◆ **REQUIREMENT 1**
Copy the passage of the Pardew article starting at "He was absent" and ending at "on deaf ears.", and substitute "shortlist" for "hit-list".
◆ **REQUIREMENT 2**
Translate this sentence from the Pardew article into Spanish: "Pardew will not quit and has begun planning for next season."

---- SUPPLIED TEXT

Bruised Alan Pardew has pledged to 'take stock' after toxic atmosphere

Manager Alan Pardew is under serious scrutiny but wants more British players and an alternative voice at the club if he stays on

Action Images / Lee Smith Newcastle United manager Alan Pardew
Newcastle United manager Alan Pardew

Alan Pardew emerged from the most bruising afternoon of his Newcastle United tenure pledging to “take stock” of the factors that had led to a toxic atmosphere at St James’ Park – and admitting that he and his squad had “let down” the supporters.

It was difficult to square the 3-0 win that relegated Cardiff and halted a run of six straight defeats with the anger and displeasure on show on Saturday. Fans chanted for the manager’s head, some walked out despite appeals not to and Pardew found it difficult to emerge from the dug-out such was the vitriol aimed at him.

He was absent from the post-game lap of honour, although Hatem Ben Arfa – who showed up in the stands to continue his recent habit of irritating the management – did make it on to the pitch.

Pardew will not quit and has begun planning for next season. He has asked for Swansea’s Jonjo Shelvey to be added to the club’s summer hit-list, wants more width and pace in his squad and an influx of British talent – but attempts to persuade the board to hand a one-year contract extension to Shola Ameobi have fallen on deaf ears.

There will be an end-of-season summit with Mike Ashley in which he will be expected to justify what has happened since Christmas. Clearly shocked by what had happened, he pledged to change things if he is here next season.

--------
---- SUPPLIED INFORMATION

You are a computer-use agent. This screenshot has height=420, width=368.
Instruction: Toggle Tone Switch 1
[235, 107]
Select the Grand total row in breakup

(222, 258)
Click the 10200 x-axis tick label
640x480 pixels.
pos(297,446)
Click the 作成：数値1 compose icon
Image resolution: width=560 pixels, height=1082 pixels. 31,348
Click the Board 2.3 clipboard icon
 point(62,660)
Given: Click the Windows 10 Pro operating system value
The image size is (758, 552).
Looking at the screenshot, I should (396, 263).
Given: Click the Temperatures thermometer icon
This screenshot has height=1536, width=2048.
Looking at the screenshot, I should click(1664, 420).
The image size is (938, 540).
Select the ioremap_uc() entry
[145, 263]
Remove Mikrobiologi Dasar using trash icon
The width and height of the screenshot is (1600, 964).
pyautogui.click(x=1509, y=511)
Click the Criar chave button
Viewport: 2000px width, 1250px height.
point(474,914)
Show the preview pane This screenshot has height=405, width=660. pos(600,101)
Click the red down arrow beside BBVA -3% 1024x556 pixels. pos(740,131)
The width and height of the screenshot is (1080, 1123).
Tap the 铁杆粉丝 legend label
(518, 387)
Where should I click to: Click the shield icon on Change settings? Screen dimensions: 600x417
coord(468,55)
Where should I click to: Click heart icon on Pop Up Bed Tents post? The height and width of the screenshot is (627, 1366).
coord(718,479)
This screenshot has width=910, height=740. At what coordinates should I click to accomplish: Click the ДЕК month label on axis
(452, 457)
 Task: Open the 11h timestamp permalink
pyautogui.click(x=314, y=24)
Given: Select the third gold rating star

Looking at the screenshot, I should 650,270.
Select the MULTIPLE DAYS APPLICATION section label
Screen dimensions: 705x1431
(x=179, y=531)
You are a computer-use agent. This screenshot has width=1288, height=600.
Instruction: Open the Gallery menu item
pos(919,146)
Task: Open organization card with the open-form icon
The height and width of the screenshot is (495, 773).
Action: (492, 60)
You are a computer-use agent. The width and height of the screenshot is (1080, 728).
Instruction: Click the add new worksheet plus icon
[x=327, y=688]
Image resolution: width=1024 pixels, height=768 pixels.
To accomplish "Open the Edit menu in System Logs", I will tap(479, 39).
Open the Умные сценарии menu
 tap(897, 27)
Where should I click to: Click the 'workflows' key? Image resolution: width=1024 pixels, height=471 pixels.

--------

◆ **WRITTEN ANSWER 1**
He was absent from the post-game lap of honour, although Hatem Ben Arfa – who showed up in the stands to continue his recent habit of irritating the management – did make it on to the pitch.

Pardew will not quit and has begun planning for next season. He has asked for Swansea’s Jonjo Shelvey to be added to the club’s summer shortlist, wants more width and pace in his squad and an influx of British talent – but attempts to persuade the board to hand a one-year contract extension to Shola Ameobi have fallen on deaf ears.

◆ **WRITTEN ANSWER 2**
Pardew no dimitirá y ha empezado a planificar la próxima temporada.